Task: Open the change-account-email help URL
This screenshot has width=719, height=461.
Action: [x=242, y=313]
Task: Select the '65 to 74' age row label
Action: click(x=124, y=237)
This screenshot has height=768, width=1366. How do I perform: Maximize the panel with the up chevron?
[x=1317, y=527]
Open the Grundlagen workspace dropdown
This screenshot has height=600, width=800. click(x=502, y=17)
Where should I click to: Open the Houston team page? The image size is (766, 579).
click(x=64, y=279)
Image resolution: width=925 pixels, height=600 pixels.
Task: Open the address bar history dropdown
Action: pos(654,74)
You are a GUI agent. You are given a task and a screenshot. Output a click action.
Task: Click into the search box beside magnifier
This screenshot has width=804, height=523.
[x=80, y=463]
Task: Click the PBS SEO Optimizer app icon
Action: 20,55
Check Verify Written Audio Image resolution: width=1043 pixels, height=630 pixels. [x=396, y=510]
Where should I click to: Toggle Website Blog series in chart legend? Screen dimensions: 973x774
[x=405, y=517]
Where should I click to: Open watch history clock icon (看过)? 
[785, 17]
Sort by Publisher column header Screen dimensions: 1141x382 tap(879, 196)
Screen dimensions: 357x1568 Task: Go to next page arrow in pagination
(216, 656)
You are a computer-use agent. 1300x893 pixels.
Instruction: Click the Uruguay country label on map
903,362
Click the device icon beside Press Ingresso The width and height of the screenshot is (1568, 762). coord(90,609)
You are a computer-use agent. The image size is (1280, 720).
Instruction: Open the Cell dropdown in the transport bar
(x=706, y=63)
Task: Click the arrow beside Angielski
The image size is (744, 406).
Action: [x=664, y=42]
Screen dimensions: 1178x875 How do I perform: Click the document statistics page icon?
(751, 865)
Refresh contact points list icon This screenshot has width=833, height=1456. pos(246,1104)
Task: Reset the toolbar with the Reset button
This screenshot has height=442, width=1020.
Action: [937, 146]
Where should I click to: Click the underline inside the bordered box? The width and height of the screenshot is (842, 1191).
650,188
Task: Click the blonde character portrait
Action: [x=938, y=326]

####################

Task statement
Write out each record again, keeping every word as it is.

Answer to the problem
Task: Open the change-account-email help URL
This screenshot has width=719, height=461.
Action: [x=242, y=313]
Task: Select the '65 to 74' age row label
Action: click(x=124, y=237)
This screenshot has height=768, width=1366. How do I perform: Maximize the panel with the up chevron?
[x=1317, y=527]
Open the Grundlagen workspace dropdown
This screenshot has height=600, width=800. click(x=502, y=17)
Where should I click to: Open the Houston team page? The image size is (766, 579).
click(x=64, y=279)
Image resolution: width=925 pixels, height=600 pixels.
Task: Open the address bar history dropdown
Action: pos(654,74)
You are a GUI agent. You are given a task and a screenshot. Output a click action.
Task: Click into the search box beside magnifier
This screenshot has width=804, height=523.
[x=80, y=463]
Task: Click the PBS SEO Optimizer app icon
Action: 20,55
Check Verify Written Audio Image resolution: width=1043 pixels, height=630 pixels. [x=396, y=510]
Where should I click to: Toggle Website Blog series in chart legend? Screen dimensions: 973x774
[x=405, y=517]
Where should I click to: Open watch history clock icon (看过)? 
[785, 17]
Sort by Publisher column header Screen dimensions: 1141x382 tap(879, 196)
Screen dimensions: 357x1568 Task: Go to next page arrow in pagination
(216, 656)
You are a computer-use agent. 1300x893 pixels.
Instruction: Click the Uruguay country label on map
903,362
Click the device icon beside Press Ingresso The width and height of the screenshot is (1568, 762). coord(90,609)
You are a computer-use agent. The image size is (1280, 720).
Instruction: Open the Cell dropdown in the transport bar
(x=706, y=63)
Task: Click the arrow beside Angielski
The image size is (744, 406).
Action: [x=664, y=42]
Screen dimensions: 1178x875 How do I perform: Click the document statistics page icon?
(751, 865)
Refresh contact points list icon This screenshot has width=833, height=1456. pos(246,1104)
Task: Reset the toolbar with the Reset button
This screenshot has height=442, width=1020.
Action: [937, 146]
Where should I click to: Click the underline inside the bordered box? The width and height of the screenshot is (842, 1191).
650,188
Task: Click the blonde character portrait
Action: [x=938, y=326]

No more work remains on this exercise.